Farmer's cooperative societies play a vital role in enhancing the livelihoods of resource-poor farmers (Eastern Cape Planning Commission [ECPC], 2014). These cooperatives provide facilities to its members at reasonable costs and assist in generating sustainable livelihoods (ECPC, 2014). Given the critical role that agricultural cooperatives play in society, the government, especially in developing countries, are committed to promoting cooperatives to become efficient, profitable and sustainable. In South Africa, the government has invested heavily to support newly established agricultural cooperatives; in addition, financial investments have been made by many other institutions to support agricultural cooperative development in the country (DAFF, 2015). These efforts are made to promote sustainable cooperatives that can address unemployment challenges, promote equality and alleviate poverty. The provision of extension services is another major support structure the government put in place to aid the region's agricultural cooperatives. Extension support encompasses input supply, facilitating workshop and training programmes, conflict resolution and provision of advisory services on business and financial planning, resource management, use of contemporary agricultural technologies and general farm management (Mzuyanda, 2014; Mabaleka, 2014; Levy, 2017; Kyazze, Nkote & Wakaisuka-Isingoma, 2017; Mabunda, 2017). Despite these levels of support, many cooperatives continue to flounder while some have entirely liquidated. The failure or collapse of these cooperatives could be influenced by multiple factors, which could be economic, social, environmental or institutional. A key related aspect is the operational activities of these cooperatives, which could, indeed, make or mar the sustainability of cooperatives.

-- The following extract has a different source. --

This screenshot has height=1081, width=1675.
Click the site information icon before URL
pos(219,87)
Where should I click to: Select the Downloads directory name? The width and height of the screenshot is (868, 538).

Cooperatives are expected to function in an efficient capacity that would allow for their longterm sustenance. The expected operational conduct of cooperatives, as outlined in the cooperative principles, was highlighted in Thaba and Mbohwa's (2015) study. Some of these include democratic governance, equal participatory opportunities for members and their access to education and training. Therefore, this study identifies components comprising members' roles and positions, cooperative constitutions and decision-making processes, record-keeping, education and training of members, farm and financial management, and level of extension service involvement as playing critical roles in sustaining agricultural cooperatives. The active participation of cooperative members and their competency in corporate management, marketing, and bookkeeping contribute to organisational sustainability (Chibanda, Ortmann & Lyne, 2009). This study aimed to assess the key operational components of vegetable cooperative societies and the level of extension support provided to King Sabata Dalindyebo Local Municipality (KSDLM) cooperatives.

 

2. METHODOLOGY

KSDLM is a Category B local municipality situated within the O.R. Tambo District Municipality in the province of the Eastern Cape with an area of 3 027km2; coordinates of 31.7074° S, 28.5798° E; it is the largest of the five local municipalities in the district (KSD, Integrated Development Plan [IDP], 2014).

 

Figure 1

 

2.1. Site Description

The identified cooperatives are dispersed across Mthatha town in King Sabata Dalindyebo local municipality under O.R Tambo District. The study was conducted in the following villages: Mbuqe Extension, Ncambedlana, Ncise, Mabheleni, Mateko, Lwandlane and Lwalweni. The cooperatives have mixed farming practices but are more focused on vegetables. The cooperatives use water from the nearest rivers and boreholes for irrigation. The seedlings from the nursery and vegetables are sold in the villages, surrounding areas, schools, hawkers and retailers in the nearest towns. The cooperatives would like to see their farming business market expand. Six cooperative societies wanted anonymity; therefore, the study used coding to protect the participants' identities (refer to Table 1). The identified cooperatives in the study area had 63 members, with memberships ranging from 5 to 10.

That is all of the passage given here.